Chiesi and Arbor Biotechnologies Forge $2.1B Alliance for Rare Disease Gene Editing Therapies

Italian pharmaceutical company Chiesi Group has entered into a landmark collaboration with Arbor Biotechnologies, a U.S.-based gene editing startup, in a deal potentially worth over $2.1 billion. The partnership, announced on October 6, 2025, centers around the development of innovative gene editing treatments for rare diseases, with a primary focus on primary hyperoxaluria type 1 (PH1).

ABO-101: A Breakthrough in PH1 Treatment

At the heart of this collaboration is ABO-101, Arbor's lead gene therapy candidate for PH1, a rare genetic disorder affecting the liver and kidneys. PH1 is characterized by the overproduction of oxalate, leading to severe kidney stones and potential organ damage. ABO-101 employs CRISPR technology to target the HAO1 gene in the liver, aiming to suppress oxalate production and prevent its toxic accumulation.

Chiesi will gain exclusive global rights to ABO-101, which is currently being evaluated in the Phase I/II redePHine clinical trial. The study, which began enrolling patients in July 2025, targets 23 participants and has a primary completion date set for March 2029.

Deal Structure and Financial Terms

Under the terms of the agreement, Chiesi will provide Arbor with up to $115 million in upfront and near-term payments. The deal structure includes:

• Potential milestone payments of up to $2 billion
• Low double-digit tiered royalties on future product sales
• Option for Chiesi to license additional liver-targeting gene editing treatments from Arbor for rare diseases

This substantial investment underscores Chiesi's commitment to expanding its rare disease portfolio and highlights the growing interest in gene editing technologies within the pharmaceutical industry.

Strategic Implications and Market Outlook

The collaboration between Chiesi and Arbor represents a significant step forward in the development of gene editing therapies for rare diseases. It comes at a time when the U.S. Food and Drug Administration (FDA) has expressed interest in accelerating the development of gene therapies for rare conditions.
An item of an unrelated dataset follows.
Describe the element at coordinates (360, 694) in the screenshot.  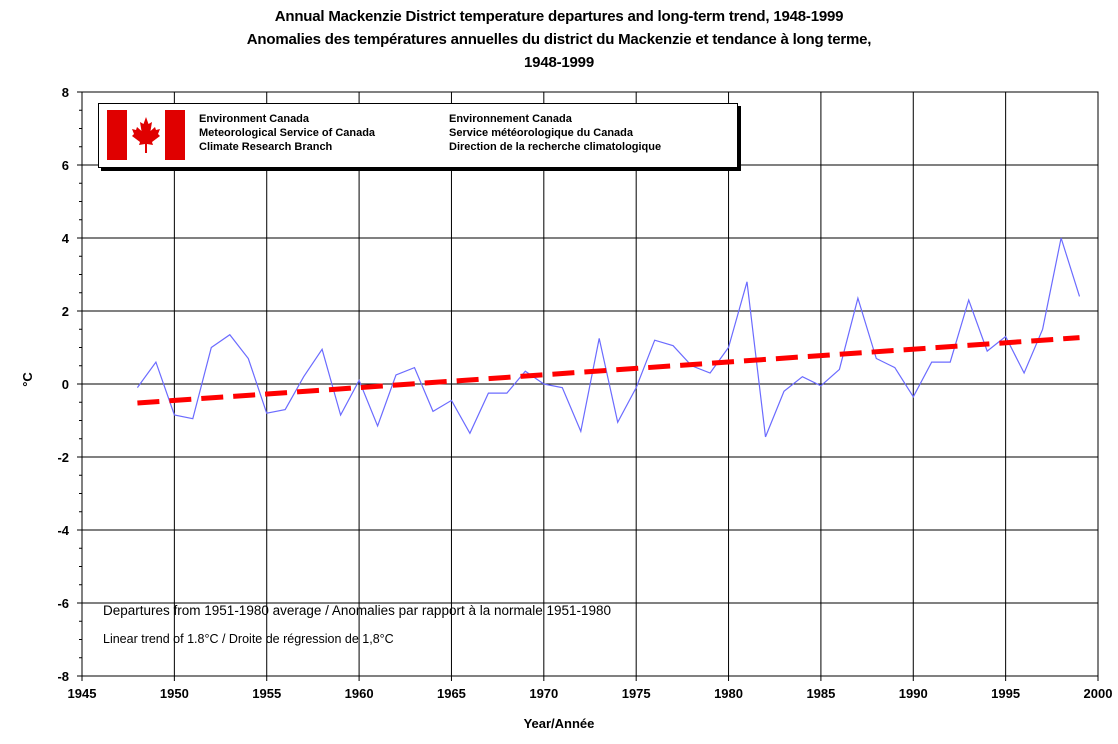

Currently, two FDA-approved treatments exist for PH1: Alnylam Pharmaceuticals' Oxlumo and Novo Nordisk's Rivfloza. Both require frequent injections, whereas ABO-101 is designed as a one-time treatment with potential lifelong effects.

Giacomo Chiesi, Executive Vice President of Chiesi Global Rare Diseases, described the partnership as "a transformative moment" for both the company and the rare disease community. The alliance aims to explore gene editing's potential to provide more comprehensive therapeutic options for patients with rare diseases.

As the pharmaceutical industry continues to invest in genetic medicines, this collaboration between Chiesi and Arbor Biotechnologies stands out as a prime example of the sector's commitment to addressing unmet needs in rare disease treatment through cutting-edge gene editing technologies.